Excitation-Transcription Coupling in Parvalbumin-Positive Interneurons Employs a Novel CaM Kinase-Dependent Pathway Distinct from Excitatory Neurons

• Published in: Neuron (Cambridge, Mass.) Vol. 90; no. 2; pp. 292 - 307
• Main Authors: Cohen, Samuel M., Ma, Huan, Kuchibhotla, Kishore V., Watson, Brendon O., Buzsáki, György, Froemke, Robert C., Tsien, Richard W.
• Format: Journal Article
• Language: English
• Published: United States Elsevier Inc 20.04.2016; Elsevier Limited
• Subjects: Acoustic Stimulation; Animals; Auditory Cortex - metabolism; Calcium - metabolism; Calcium-Calmodulin-Dependent Protein Kinases - metabolism; Caveolin 1 - physiology; Cyclic AMP Response Element-Binding Protein - metabolism; Experiments; Gene expression; Immunoglobulins; Interneurons - metabolism; Interneurons - physiology; Isoenzymes - metabolism; Kinases; Mice; Neurons; Neurons - metabolism; Neurons - physiology; Parvalbumins - metabolism; Phosphorylation; Rats; Signal Transduction; Statistical analysis; Transcription, Genetic - physiology
• ISSN: 0896-6273; 1097-4199; 1097-4199
• DOI: 10.1016/j.neuron.2016.03.001

Properly functional CNS circuits depend on inhibitory interneurons that in turn rely upon activity-dependent gene expression for morphological development, connectivity, and excitatory-inhibitory coordination. Despite its importance, excitation-transcription coupling in inhibitory interneurons is poorly understood. We report that PV+ interneurons employ a novel CaMK-dependent pathway to trigger CREB phosphorylation and gene expression. As in excitatory neurons, voltage-gated Ca2+ influx through CaV1 channels triggers CaM nuclear translocation via local Ca2+ signaling.
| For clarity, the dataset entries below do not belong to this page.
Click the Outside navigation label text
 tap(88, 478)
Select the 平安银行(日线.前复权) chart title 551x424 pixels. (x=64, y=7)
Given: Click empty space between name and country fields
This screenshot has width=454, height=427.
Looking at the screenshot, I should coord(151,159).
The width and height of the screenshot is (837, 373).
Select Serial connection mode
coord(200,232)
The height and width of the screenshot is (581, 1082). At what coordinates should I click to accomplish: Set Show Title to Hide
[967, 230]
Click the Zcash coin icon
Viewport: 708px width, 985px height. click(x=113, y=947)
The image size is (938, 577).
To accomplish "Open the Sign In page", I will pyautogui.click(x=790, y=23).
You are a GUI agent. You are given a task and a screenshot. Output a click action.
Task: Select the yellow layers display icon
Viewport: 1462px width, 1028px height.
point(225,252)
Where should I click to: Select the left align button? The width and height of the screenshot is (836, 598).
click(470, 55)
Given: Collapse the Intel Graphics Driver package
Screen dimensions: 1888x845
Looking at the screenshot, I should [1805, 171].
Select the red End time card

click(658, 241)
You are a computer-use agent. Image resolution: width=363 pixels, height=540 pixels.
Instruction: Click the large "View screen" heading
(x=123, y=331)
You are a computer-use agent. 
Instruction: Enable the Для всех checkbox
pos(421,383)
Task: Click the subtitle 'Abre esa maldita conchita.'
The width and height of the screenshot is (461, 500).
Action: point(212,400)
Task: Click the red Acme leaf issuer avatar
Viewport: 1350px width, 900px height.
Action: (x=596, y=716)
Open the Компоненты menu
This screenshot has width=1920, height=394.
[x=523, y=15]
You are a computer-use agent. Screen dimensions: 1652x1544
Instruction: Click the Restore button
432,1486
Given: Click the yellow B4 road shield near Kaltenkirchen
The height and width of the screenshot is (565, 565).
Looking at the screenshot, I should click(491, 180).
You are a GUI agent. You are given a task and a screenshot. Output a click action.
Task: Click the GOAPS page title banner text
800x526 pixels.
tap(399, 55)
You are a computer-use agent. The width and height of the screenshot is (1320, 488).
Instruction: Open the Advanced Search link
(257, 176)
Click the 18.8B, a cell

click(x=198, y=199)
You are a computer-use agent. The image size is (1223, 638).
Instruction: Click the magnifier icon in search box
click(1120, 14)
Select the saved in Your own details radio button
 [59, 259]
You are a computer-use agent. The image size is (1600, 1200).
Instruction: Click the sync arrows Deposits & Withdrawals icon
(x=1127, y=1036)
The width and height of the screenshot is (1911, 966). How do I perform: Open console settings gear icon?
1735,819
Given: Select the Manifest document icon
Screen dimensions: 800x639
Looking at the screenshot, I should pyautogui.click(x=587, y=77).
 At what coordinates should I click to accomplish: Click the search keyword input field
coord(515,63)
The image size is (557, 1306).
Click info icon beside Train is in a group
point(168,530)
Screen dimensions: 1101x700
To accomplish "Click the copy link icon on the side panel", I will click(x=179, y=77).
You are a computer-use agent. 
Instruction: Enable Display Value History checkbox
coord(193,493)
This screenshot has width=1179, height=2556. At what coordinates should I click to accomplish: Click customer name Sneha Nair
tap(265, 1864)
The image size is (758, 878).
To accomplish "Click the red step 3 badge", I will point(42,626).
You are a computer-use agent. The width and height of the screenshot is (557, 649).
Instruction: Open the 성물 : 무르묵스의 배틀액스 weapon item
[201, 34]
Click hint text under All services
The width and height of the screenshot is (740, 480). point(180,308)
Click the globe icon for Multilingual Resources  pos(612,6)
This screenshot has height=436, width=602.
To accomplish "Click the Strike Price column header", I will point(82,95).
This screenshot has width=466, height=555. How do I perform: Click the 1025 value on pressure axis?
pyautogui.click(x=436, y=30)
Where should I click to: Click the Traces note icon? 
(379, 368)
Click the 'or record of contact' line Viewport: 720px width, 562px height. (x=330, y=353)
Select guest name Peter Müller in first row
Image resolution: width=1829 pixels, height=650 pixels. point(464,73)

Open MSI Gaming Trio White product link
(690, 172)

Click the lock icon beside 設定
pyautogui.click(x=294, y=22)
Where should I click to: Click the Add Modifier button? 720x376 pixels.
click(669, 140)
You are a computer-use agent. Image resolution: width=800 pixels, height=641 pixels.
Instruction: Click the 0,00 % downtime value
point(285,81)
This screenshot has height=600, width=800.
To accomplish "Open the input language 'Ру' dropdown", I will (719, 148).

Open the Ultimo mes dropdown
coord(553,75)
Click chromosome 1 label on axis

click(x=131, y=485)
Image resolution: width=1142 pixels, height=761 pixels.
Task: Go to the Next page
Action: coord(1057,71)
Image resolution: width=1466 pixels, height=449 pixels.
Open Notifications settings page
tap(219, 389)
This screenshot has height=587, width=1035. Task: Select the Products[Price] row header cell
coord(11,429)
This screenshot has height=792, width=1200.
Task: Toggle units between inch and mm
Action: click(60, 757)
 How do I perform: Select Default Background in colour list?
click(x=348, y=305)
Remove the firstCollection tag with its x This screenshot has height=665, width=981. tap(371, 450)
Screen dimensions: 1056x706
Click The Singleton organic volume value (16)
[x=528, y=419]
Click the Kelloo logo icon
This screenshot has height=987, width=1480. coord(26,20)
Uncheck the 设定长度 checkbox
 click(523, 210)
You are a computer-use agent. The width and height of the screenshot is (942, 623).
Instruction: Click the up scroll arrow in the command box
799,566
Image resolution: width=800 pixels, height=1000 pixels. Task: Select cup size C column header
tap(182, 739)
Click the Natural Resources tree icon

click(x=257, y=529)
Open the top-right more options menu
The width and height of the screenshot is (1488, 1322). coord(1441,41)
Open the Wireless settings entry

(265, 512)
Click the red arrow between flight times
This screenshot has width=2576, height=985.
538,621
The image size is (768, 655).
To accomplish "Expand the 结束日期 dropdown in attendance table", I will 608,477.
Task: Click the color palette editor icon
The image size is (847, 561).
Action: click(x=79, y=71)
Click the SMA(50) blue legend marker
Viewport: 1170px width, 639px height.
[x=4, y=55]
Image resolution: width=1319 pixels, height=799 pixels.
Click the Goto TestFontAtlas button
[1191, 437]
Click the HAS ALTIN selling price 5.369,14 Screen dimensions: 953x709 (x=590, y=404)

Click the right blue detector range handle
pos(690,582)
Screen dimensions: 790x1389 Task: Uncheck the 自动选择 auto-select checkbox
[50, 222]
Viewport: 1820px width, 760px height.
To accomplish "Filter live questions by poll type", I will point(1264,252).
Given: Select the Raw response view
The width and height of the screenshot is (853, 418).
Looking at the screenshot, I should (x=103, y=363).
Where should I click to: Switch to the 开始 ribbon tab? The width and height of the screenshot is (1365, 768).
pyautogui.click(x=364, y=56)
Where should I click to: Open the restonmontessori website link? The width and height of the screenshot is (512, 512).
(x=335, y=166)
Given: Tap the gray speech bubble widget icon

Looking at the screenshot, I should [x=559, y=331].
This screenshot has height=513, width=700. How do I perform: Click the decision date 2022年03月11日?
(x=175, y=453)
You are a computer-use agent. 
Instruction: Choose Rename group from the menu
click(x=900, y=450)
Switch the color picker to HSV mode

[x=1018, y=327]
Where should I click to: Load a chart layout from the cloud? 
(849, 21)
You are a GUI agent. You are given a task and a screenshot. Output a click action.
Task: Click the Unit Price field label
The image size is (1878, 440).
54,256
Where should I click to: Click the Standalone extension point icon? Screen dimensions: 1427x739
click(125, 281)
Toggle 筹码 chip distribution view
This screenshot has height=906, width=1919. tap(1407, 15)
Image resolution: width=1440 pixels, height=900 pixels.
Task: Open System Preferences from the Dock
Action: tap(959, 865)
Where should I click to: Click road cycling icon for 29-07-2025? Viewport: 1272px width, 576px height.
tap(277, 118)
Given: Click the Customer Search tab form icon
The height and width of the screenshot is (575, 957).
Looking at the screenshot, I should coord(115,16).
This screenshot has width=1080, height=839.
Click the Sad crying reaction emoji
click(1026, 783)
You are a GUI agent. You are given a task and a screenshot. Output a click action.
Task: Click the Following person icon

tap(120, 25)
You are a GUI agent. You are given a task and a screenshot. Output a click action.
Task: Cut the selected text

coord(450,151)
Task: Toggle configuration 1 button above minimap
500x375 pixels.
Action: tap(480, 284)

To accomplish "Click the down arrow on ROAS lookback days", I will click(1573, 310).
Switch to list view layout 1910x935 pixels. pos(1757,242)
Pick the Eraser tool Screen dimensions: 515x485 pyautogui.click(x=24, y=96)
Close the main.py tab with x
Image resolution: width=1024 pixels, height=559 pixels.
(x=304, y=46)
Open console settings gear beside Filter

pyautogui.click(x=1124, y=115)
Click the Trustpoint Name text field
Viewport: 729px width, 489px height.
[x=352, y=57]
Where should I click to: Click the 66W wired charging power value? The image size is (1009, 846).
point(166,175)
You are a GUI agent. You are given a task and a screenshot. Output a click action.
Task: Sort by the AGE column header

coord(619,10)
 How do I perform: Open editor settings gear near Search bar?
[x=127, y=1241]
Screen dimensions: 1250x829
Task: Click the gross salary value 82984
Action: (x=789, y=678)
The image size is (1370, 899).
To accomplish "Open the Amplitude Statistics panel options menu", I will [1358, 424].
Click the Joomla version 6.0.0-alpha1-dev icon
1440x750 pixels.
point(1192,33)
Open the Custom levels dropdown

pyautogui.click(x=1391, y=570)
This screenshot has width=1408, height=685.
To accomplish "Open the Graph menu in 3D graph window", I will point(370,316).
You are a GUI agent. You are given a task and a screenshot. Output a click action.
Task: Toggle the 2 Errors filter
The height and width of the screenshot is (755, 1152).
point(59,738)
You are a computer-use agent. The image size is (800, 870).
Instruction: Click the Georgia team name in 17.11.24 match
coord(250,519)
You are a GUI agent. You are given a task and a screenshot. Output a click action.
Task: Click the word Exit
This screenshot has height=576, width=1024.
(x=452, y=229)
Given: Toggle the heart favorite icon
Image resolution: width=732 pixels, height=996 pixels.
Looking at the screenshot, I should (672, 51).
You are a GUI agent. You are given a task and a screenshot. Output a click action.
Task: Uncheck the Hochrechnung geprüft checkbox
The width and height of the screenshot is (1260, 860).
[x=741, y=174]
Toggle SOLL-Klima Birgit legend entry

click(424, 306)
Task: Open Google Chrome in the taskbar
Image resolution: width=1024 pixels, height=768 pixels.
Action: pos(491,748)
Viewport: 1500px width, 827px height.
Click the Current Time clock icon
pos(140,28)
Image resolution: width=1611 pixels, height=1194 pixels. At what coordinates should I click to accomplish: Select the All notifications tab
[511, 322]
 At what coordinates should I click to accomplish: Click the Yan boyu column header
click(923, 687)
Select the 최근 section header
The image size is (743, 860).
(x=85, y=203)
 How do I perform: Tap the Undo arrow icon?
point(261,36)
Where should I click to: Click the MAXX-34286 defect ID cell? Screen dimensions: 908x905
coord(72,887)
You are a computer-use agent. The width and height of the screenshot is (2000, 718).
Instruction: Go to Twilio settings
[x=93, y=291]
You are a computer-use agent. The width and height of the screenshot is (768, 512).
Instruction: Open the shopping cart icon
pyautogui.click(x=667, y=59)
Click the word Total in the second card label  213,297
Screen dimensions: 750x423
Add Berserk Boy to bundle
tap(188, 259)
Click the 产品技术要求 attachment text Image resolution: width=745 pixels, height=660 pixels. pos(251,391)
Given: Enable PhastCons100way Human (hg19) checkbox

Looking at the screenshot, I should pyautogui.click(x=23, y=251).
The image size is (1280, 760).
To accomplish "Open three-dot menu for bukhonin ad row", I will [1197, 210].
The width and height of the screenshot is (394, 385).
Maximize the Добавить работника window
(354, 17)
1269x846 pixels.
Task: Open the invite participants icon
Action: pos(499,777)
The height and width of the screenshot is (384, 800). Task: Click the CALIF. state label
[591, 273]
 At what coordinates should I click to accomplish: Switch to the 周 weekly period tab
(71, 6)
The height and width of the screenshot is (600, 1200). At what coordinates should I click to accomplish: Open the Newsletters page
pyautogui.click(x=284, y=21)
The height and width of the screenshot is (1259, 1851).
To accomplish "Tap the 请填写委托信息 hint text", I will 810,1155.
However, PV+ interneurons are distinct in that nuclear signaling is mediated by γCaMKI, not γCaMKII. CREB phosphorylation also proceeds with slow, sigmoid kinetics, rate-limited by paucity of CaMKIV, protecting against saturation of phospho-CREB in the face of higher firing rates and bigger Ca2+ transients. Our findings support the generality of CaM shuttling to drive nuclear CaMK activity, and they are relevant to disease pathophysiology, insofar as dysfunction of PV+ interneurons and molecules underpinning their excitation-transcription coupling both relate to neuropsychiatric disease. •Voltage-gated Ca2+ influx triggers nuclear translocation of CaM in PV+ interneurons•CaMK signaling promotes CREB phosphorylation and activates key genes in PV+ cells•γCaMKI, not γCaMKII, operates to shuttle CaM to the nucleus in PV+ cells•Low CaMKIV levels rate-limit CREB phosphorylation in PV+ cells Activity-dependent gene regulation is critical for long-term plasticity. Cohen et al. demonstrate that PV+ cortical interneurons rely on a CaM kinase-dependent signaling pathway, hinging on γCaMKI and rate-limited by CaMKIV, to trigger CREB phosphorylation and gene expression.